── Extracted records

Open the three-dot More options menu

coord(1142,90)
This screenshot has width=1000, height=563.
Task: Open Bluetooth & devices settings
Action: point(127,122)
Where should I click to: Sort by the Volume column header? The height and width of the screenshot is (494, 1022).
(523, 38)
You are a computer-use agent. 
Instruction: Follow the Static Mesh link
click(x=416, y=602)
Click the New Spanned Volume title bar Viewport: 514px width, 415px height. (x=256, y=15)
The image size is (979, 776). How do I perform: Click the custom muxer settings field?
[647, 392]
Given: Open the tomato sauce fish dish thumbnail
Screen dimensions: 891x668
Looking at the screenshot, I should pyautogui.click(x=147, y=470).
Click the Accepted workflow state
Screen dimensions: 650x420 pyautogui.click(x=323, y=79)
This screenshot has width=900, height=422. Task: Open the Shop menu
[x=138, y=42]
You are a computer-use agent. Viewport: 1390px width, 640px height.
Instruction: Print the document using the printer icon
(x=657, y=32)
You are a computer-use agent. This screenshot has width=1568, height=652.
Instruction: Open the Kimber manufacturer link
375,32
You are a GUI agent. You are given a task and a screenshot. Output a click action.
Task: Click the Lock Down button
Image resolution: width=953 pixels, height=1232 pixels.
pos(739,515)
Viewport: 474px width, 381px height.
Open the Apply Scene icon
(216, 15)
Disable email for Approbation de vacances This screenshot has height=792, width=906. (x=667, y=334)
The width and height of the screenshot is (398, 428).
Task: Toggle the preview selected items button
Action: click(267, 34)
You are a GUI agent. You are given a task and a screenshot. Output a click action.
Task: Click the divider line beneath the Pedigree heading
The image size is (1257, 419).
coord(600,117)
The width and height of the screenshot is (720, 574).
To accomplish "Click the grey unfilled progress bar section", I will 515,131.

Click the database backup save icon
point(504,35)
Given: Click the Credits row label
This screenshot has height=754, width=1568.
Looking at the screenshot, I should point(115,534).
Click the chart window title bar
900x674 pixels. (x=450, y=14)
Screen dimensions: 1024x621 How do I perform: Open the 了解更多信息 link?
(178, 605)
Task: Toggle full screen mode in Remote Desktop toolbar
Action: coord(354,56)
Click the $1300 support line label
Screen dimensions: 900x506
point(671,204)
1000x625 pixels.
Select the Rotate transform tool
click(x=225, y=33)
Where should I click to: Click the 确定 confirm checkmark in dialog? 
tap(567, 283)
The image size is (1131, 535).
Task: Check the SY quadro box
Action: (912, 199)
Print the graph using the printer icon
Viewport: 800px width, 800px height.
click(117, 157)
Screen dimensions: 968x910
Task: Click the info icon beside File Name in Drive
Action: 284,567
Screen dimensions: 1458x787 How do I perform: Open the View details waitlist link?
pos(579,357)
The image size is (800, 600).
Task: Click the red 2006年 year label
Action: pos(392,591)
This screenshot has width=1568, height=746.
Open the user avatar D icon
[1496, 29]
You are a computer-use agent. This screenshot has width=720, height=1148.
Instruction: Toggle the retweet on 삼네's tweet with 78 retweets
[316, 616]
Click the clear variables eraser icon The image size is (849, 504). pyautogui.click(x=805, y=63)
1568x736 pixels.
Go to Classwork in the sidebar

────

Your goal = Among the records above, which lines hold the word "agent"? Copy each one.

Task result =
You are a computer-use agent. 
You are a computer-use agent. Viewport: 1390px width, 640px height.
You are a computer-use agent. This screenshot has width=1568, height=652.
You are a GUI agent. You are given a task and a screenshot. Output a click action.
You are a GUI agent. You are given a task and a screenshot. Output a click action.
You are a computer-use agent. This screenshot has width=720, height=1148.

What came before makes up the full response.